The CNN model started simply with one convolution layer as a benchmark for the data. and performed better than a coin-flip at 70% when tested against the validation set. However, the model is evidently overfit and continues to overfit with more epochs, and the accuracy can be improved. We improved the model's accuracy by adding an additional convolution layer and more filters, and improved its generalizability by adding Batch Normalization layers after each convolution. However, there was still a gap between the training set and the validation set, meaning the model was not generalizing as well as it could. Our most recent step was to add image augmentation to the training set. The images in the training set may be framed differently on average than the ones in the validation set, with the houses at different zoom levels or from certain angles. Adding rotation and zoom augmentations to the image has now made the validation set test perform a couple percentage points better, so the model has been made more generalizable.

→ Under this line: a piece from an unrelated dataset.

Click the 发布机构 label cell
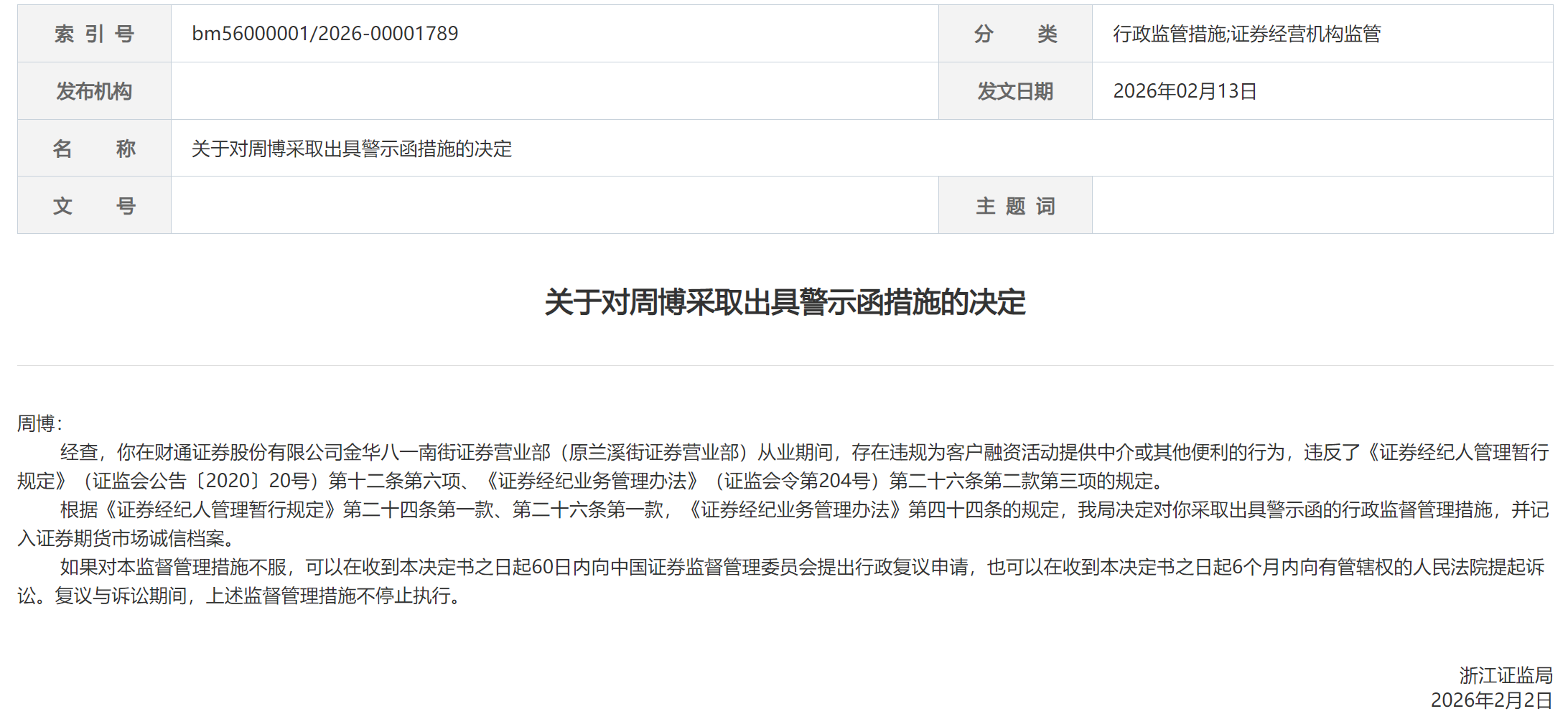 pos(94,91)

Next step is to improve the overall accuracy by adding more filters, convolutions, or hidden layers.

In [ ]:

CNN_3 = Sequential()
CNN_3.add(Conv2D(input_shape=(128,128,3), filters=8, kernel_size=(3, 3), padding = 'same', activation='relu'))
CNN_3.add(BatchNormalization())
CNN_3.add(MaxPooling2D(pool_size=(2, 2)))   
CNN_3.add(Dropout(0.25))
CNN_3.add(Conv2D(input_shape=(64,64,3), filters=8, kernel_size=(3, 3), padding = 'same', activation='relu'))
CNN_3.add(BatchNormalization())
CNN_3.add(Dropout(0.25))
CNN_3.add(Flatten())
CNN_3.add(Dense(64, activation='relu'))
CNN_3.add(Dense(2, activation='softmax'))

#summarize model
CNN_3.summary()

#plot model
plot_model(CNN_3, to_file='model-plot_CNN_3.png', show_shapes=True, show_layer_names=True)

Model: "sequential_4"
_________________________________________________________________
 Layer (type)                Output Shape              Param #   
=================================================================
 conv2d_8 (Conv2D)           (None, 128, 128, 4)       112       
                                                                 
 batch_normalization_7 (Batc  (None, 128, 128, 4)      16        
 hNormalization)                                                 
                                                                 
 max_pooling2d_5 (MaxPooling  (None, 64, 64, 4)        0         
 2D)                                                             
                                                                 
 dropout_8 (Dropout)         (None, 64, 64, 4)         0         
                                                                 
 conv2d_9 (Conv2D)           (None, 64, 64, 4)         148       
                                                                 
 batch_normalization_8 (Batc  (None, 64, 64, 4)        16        
 hNormalization)                                                 
                                                                 
 dropout_9 (Dropout)         (None, 64, 64, 4)         0         
                                                                 
 flatten_4 (Flatten)         (None, 16384)             0         
                                                                 
 dense_8 (Dense)             (None, 128)               2097280   
                                                                 
 dense_9 (Dense)             (None, 64)                8256      
                                                                 
 dense_10 (Dense)            (None, 2)                 130       
                                                                 
=================================================================
Total params: 2,105,958
Trainable params: 2,105,942
Non-trainable params: 16
_________________________________________________________________

Out[ ]:

In [ ]:

Model 2: Transfer Learning¶

Model 2: Transfer Learning with VGG16 Next, we will implement a transfer learning technique and apply a pre-trained model to our dataset. We are using VGG16 here.

In [ ]:

from keras.applications import VGG16
from keras.layers import Dense, Flatten
from keras.models import Model
from keras.utils import plot_model

# loading VGG16 model
vgg16 = VGG16(weights='imagenet', include_top=False, input_shape=(128, 128, 3))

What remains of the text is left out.